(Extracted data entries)
● ● ● ● ● ● ●

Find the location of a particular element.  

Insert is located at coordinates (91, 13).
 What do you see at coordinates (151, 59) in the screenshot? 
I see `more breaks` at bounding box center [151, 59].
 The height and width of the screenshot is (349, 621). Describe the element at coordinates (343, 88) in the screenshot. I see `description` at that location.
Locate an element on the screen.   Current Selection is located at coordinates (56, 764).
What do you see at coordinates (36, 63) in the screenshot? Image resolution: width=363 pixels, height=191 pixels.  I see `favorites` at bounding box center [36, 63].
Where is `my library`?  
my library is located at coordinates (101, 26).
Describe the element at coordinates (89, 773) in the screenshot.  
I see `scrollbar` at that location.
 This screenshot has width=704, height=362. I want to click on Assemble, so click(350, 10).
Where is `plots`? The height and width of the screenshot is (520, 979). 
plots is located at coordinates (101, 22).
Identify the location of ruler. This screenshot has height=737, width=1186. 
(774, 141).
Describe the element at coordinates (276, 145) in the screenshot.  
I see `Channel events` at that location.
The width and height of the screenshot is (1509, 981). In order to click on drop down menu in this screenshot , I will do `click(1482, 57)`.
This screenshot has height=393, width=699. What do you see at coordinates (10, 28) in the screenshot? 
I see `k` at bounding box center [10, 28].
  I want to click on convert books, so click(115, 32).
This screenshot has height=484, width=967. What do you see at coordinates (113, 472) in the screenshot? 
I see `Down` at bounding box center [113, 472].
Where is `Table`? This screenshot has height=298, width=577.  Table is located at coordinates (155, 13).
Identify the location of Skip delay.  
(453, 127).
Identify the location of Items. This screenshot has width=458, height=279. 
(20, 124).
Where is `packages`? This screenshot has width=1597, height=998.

● ● ● ● ● ● ●

== INSTRUCTIONS FOR THE TASK ==
Throughout the listing above, substitute "Where can I find" for every occurrence of "Where is", leaving all other text unchanged.

== THE COMPLETED TASK ==
Find the location of a particular element.  

Insert is located at coordinates (91, 13).
 What do you see at coordinates (151, 59) in the screenshot? 
I see `more breaks` at bounding box center [151, 59].
 The height and width of the screenshot is (349, 621). Describe the element at coordinates (343, 88) in the screenshot. I see `description` at that location.
Locate an element on the screen.   Current Selection is located at coordinates (56, 764).
What do you see at coordinates (36, 63) in the screenshot? Image resolution: width=363 pixels, height=191 pixels.  I see `favorites` at bounding box center [36, 63].
Where can I find `my library`?  
my library is located at coordinates (101, 26).
Describe the element at coordinates (89, 773) in the screenshot.  
I see `scrollbar` at that location.
 This screenshot has width=704, height=362. I want to click on Assemble, so click(350, 10).
Where can I find `plots`? The height and width of the screenshot is (520, 979). 
plots is located at coordinates (101, 22).
Identify the location of ruler. This screenshot has height=737, width=1186. 
(774, 141).
Describe the element at coordinates (276, 145) in the screenshot.  
I see `Channel events` at that location.
The width and height of the screenshot is (1509, 981). In order to click on drop down menu in this screenshot , I will do `click(1482, 57)`.
This screenshot has height=393, width=699. What do you see at coordinates (10, 28) in the screenshot? 
I see `k` at bounding box center [10, 28].
  I want to click on convert books, so click(115, 32).
This screenshot has height=484, width=967. What do you see at coordinates (113, 472) in the screenshot? 
I see `Down` at bounding box center [113, 472].
Where can I find `Table`? This screenshot has height=298, width=577.  Table is located at coordinates (155, 13).
Identify the location of Skip delay.  
(453, 127).
Identify the location of Items. This screenshot has width=458, height=279. 
(20, 124).
Where can I find `packages`? This screenshot has width=1597, height=998.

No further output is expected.